Una vicenda che rischia di trasformarsi in una battaglia razzista contro i caucasici e che ha già registrato nei giorni scorsi numerose proteste e manifestazioni, scandite da slogan razzisti. Slogan ripetuti anche nella manifestazione di oggi – cui oltre i tifosi dello Spatak avrebbero partecipato, secondo alcune fonti, anche gruppi di fan del Cska e della Dinamo – sfociata in un violento scontro con la polizia: i manifestanti hanno lanciato un bengala e altri oggetti contro le forze dell’ordine che, quando la folla ha cercato di sfondare lo sbarramento di poliziotti, hanno risposto con i manganelli per disperdere l’assembramento.
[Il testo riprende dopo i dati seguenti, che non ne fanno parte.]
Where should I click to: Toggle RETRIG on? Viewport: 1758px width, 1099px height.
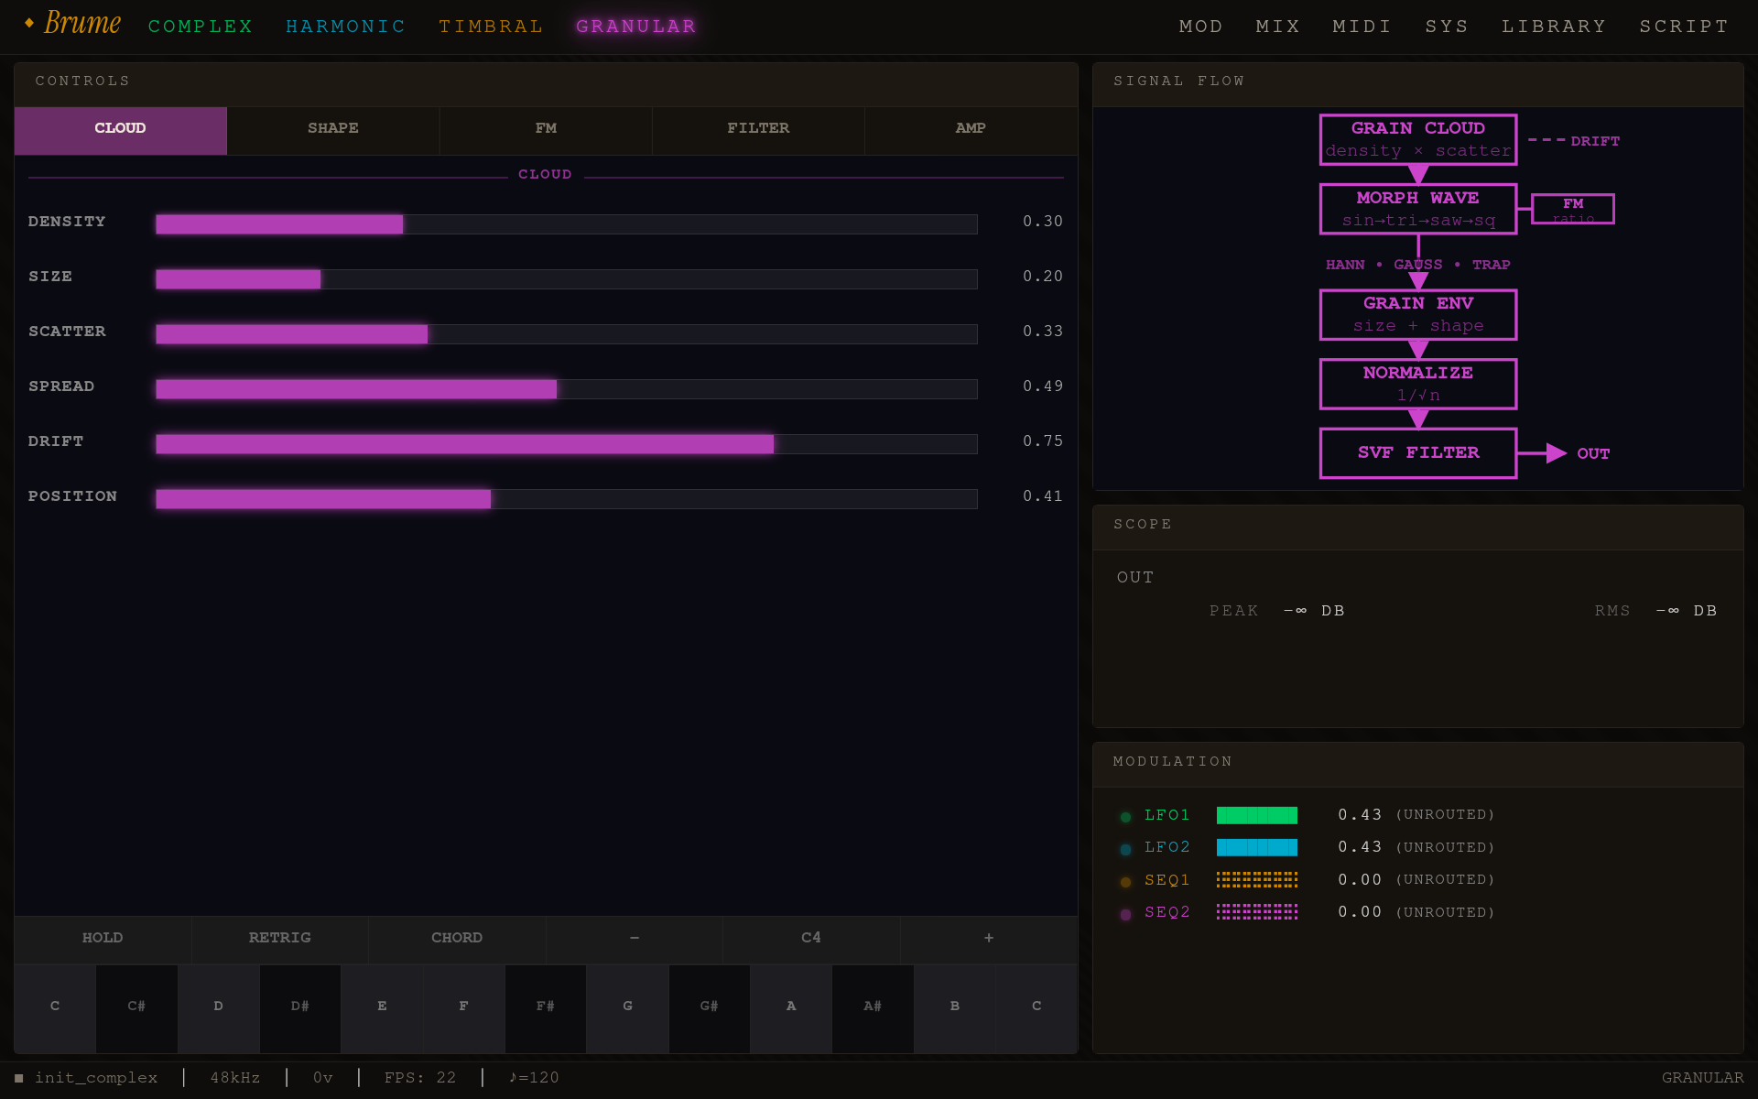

Nel corso degli scontri, secondo alcuni testimoni, sarebbe stato aggredito anche un gruppo di cinque caucasici che si trovano nella zona e che avrebbero registrato ferite al volto. Secondo l’agenzia russa Ria Novosti sono almeno tre i feriti degli scontri e decine i manifestanti arrestati.

Per cercare di riportare la calma è intervenuto anche il capo della polizia di Mosca, Vladimir Kolokoltsev, che ha incontrato gli organizzatori della manifestazione promettendo loro – riporta l’agenzia – un’indagine approfondita sulla morte del tifoso dello Spartak. Un altro episodio di violenza si è registrato più tardi in una stazione della metropolitana, quando alcuni manifestanti si sono scontrati con la polizia dopo aver tentato di assaltare un treno sul quale avevano individuato la presenza di passeggeri che sembravano di origine caucasica. La Piazza Rossa è stata ‘chiusa’ ai primi segnali di assembramento e bloccata anche ai numerosi turisti che si trovano in questi giorni a Mosca.